The prince will present the Global Perspectives Lecture, part of an event series offered in collaboration by various GGC departments and student organizations. The festivities include activities that are both academic and fun, reflecting the richness of different cultures, as well as the depth of issues facing the global community.

“Through our internationalization initiatives, we are taking GGC’s emphasis on leadership and service learning to the global scale,” said Anthony Pinder, GGC’s director of Internationalization. “Our students will graduate into a world more connected than ever."

A better understanding of global issues and other cultures will help students realize their personal leadership potential, with the full understanding of this country's role in international affairs and national civic improvements, Pinder said.
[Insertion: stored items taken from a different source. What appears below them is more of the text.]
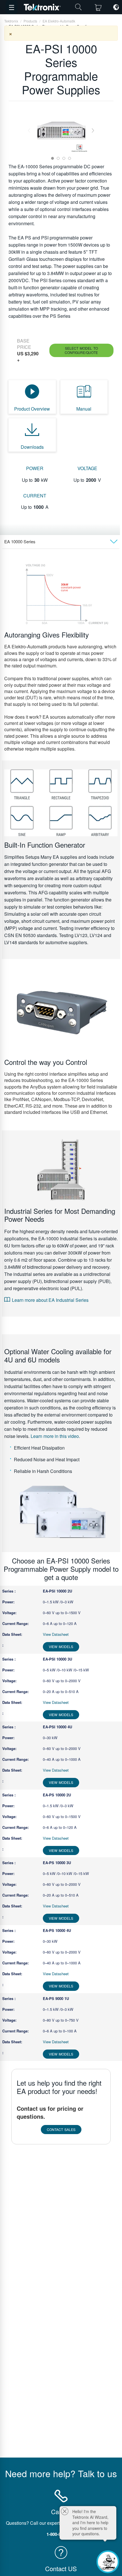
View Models (61, 1646)
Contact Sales (61, 2129)
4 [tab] (69, 158)
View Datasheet (56, 1634)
The prince’s appearance is well-suited to the mission of GGC’s internationalization program.

“I am delighted that Prince Cedza Dlamini is giving our first Global Perspectives Address,” said GGC President Daniel J. Kaufman. “Not only does his work bring focus to some of the world’s most serious issues, but he represents how one person can make a real difference. This is a great opportunity for our students to hear first-hand from an outstanding role model.”

The week features a festival-like presentation of food, music, dance and exhibits representing a range of different cultures, as well as a ping pong tournament, international trivia night and international film night.

A student debate will explore the timely question of whether or not the international community should intervene in domestic issues, and a student panel will share experiences in study abroad programs. The college now offers study abroad opportunities in several nations.

A group of select business leaders will participate in a panel discussion about international careers, and Peace Corps recruiters will share information about their program through several activities held during the week.

Activities provided for faculty include a presentation by Dr. Susan Sutton of Bryn Mawr College on internationalization of higher education in the age of globalization.